### Task prompt
Output the lines from the one holding "The width and" to the end of the entries that follow, exactly and only those, minus any pictures.
::::::
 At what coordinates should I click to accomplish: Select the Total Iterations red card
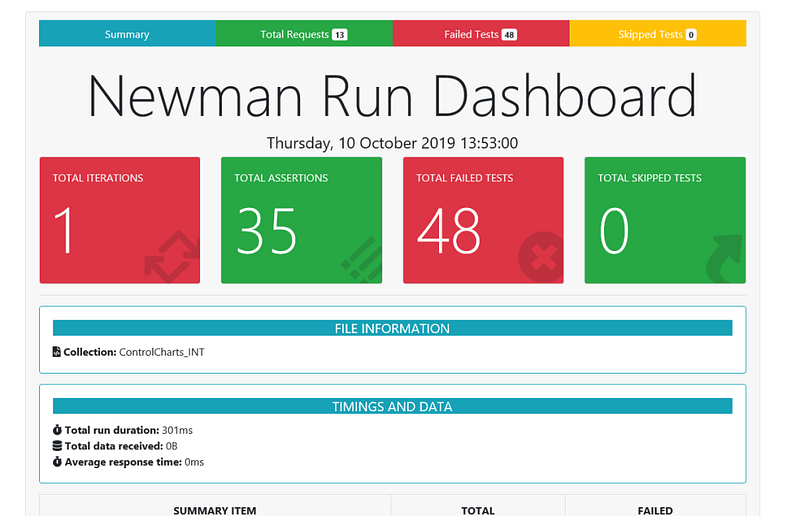120,220
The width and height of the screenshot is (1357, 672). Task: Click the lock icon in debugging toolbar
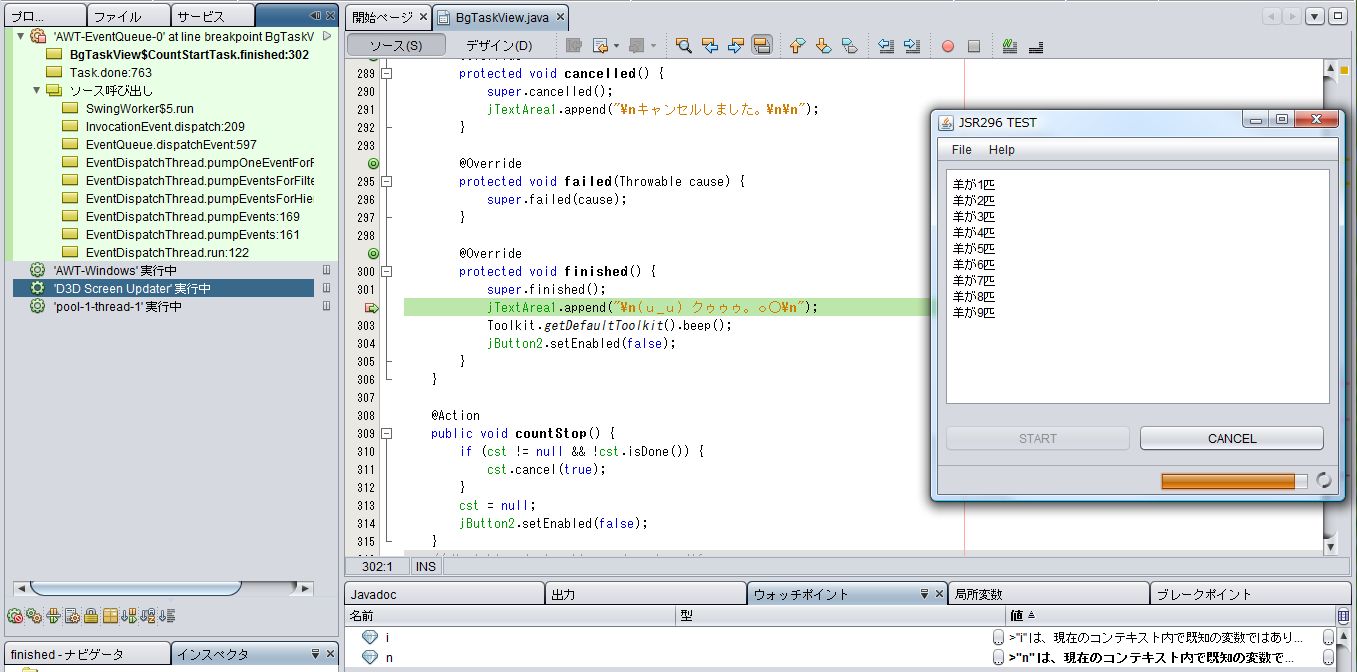(x=91, y=616)
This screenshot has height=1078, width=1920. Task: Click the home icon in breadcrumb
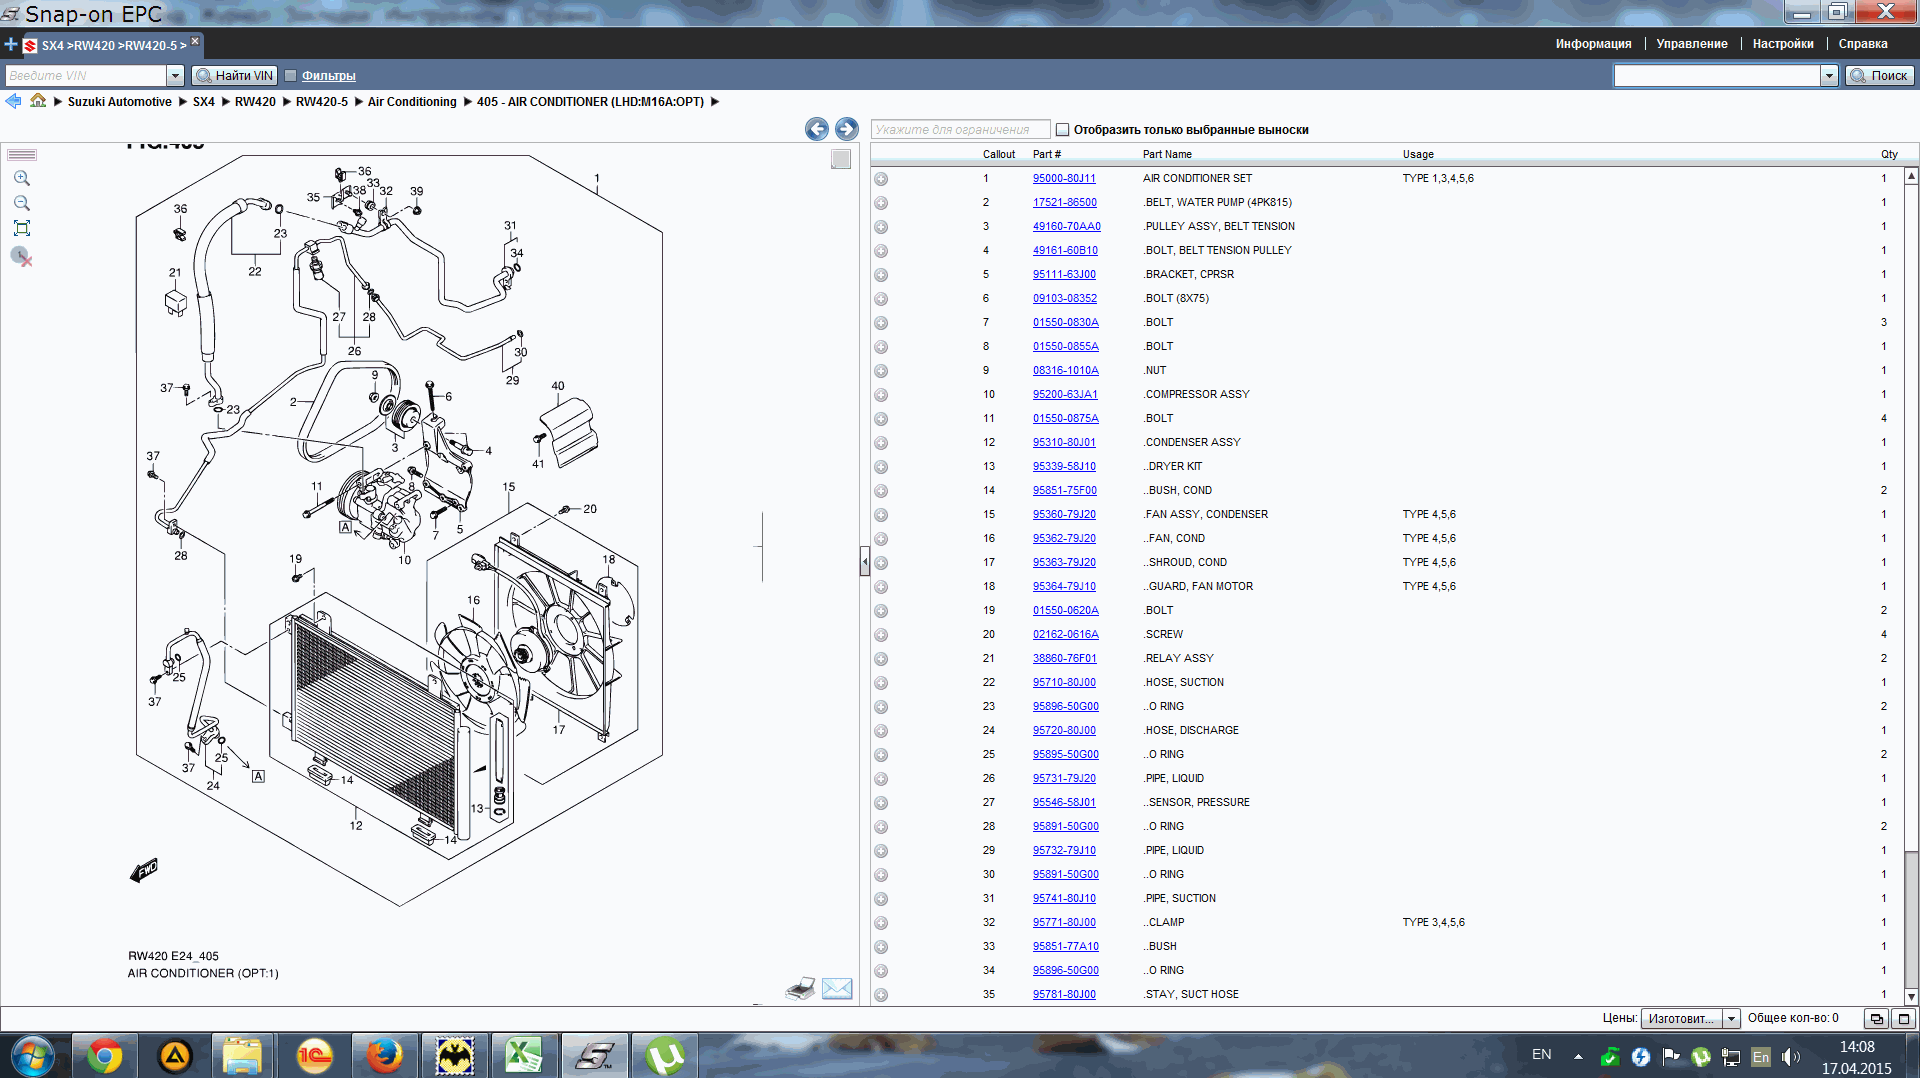[x=38, y=101]
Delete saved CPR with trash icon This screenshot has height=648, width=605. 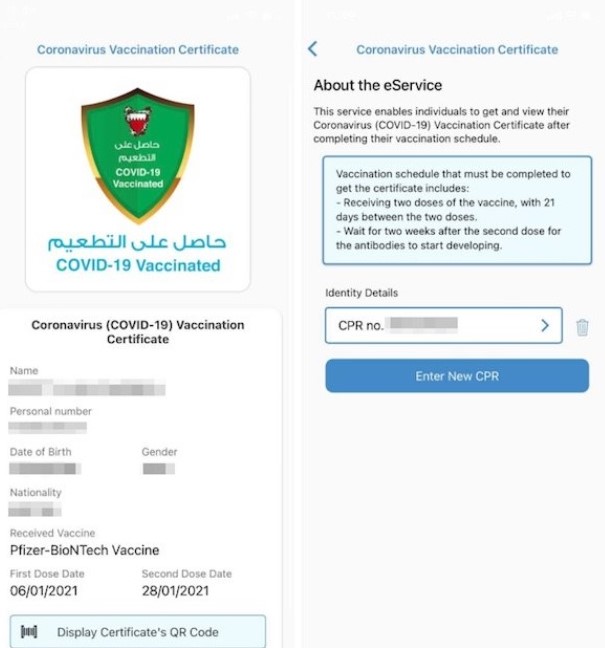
::::::
### Answer to this problem
The width and height of the screenshot is (1357, 672). Task: Click the lock icon in debugging toolbar
(x=91, y=616)
This screenshot has height=1078, width=1920. Task: Click the home icon in breadcrumb
[x=38, y=101]
Delete saved CPR with trash icon This screenshot has height=648, width=605. 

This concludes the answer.